Uncredited Navajo Artist

Sandpainting-style Wall Painting

1939

Wall paint

72” W x 59” H

About this artwork

The first recorded instance of reproductions of Diné (Navajo) sandpainting designs being used for interior decoration was in the El Navajo Inn in Gallup, NM. The El Navajo was a Harvey House hotel—one of dozens owned and operated by the Fred Harvey Company at major stops along the Santa Fe Railroad. It opened in 1923 and featured first-of-its-kind artwork in the lobby and common areas: twelve sandpainting-style wall paintings copied by Fred Greer, a white artist, from drawings by Sam Day Jr., a Diné artist. This use of sandpainting designs was highly controversial as sandpainting was traditionally a deeply sacred, private, and protected ceremonial practice. To quell the outcry from the Diné community, the Harvey Company arranged for the hotel’s opening to include a ceremony performed by a reported twenty-nine “medicine men.”1

Less than two decades later, the sandpainting-style wall painting concept was repeated in Gallup’s 1938 New Deal McKinley County Courthouse, when, according to a contemporary report, “state art directors . . . made provision for the selection of a young Navajo artist to aid with the murals for the new McKinley county [sic] courthouse.”2 The artist painted a total of sixteen sandpainting-style wall paintings throughout the building’s first floor, and, in fact, the one seen here is a nearly exact replica of one installed at the El Navajo Inn3 (which was demolished in 1957).
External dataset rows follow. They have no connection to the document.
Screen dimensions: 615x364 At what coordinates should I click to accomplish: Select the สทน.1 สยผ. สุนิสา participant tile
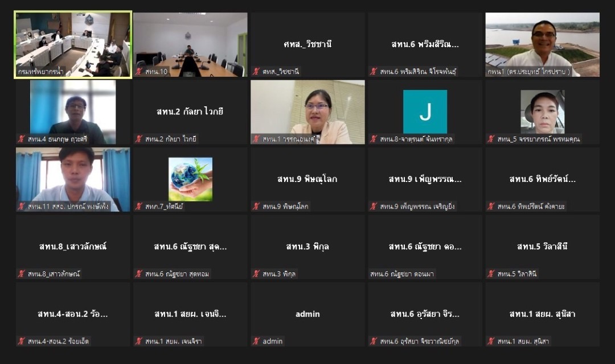pyautogui.click(x=543, y=315)
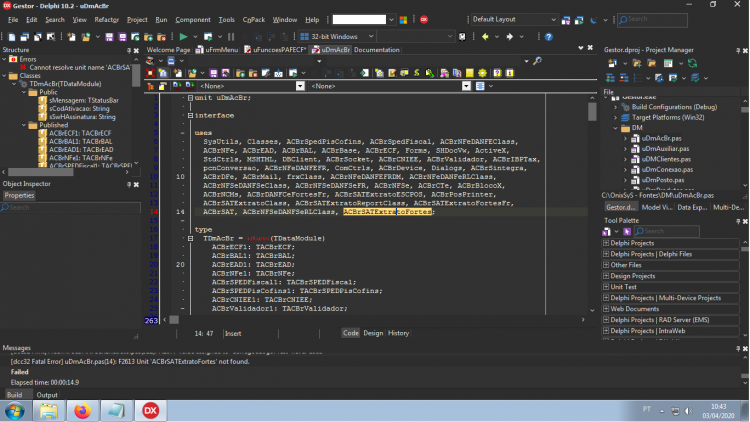Screen dimensions: 750x422
Task: Run the project with the green play icon
Action: click(183, 36)
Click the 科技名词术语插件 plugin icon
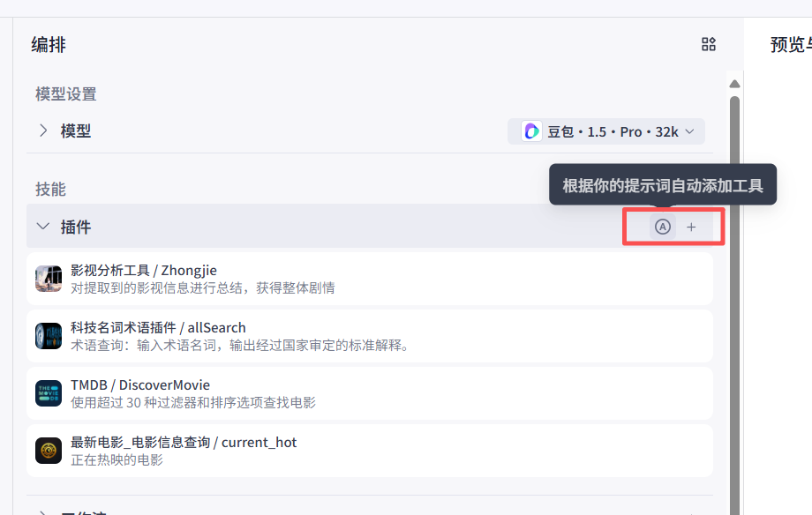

Perhaps because these murals are seen as “decorative” or “reproductions” of traditional/cultural designs, the artist was never credited by name (the story of the three sets of painted-over initials seen along the bottom of the painting has been lost; they are presumed to be additions made and then “erased” long after the fact and their relevance and meaning is, at this point, undetermined).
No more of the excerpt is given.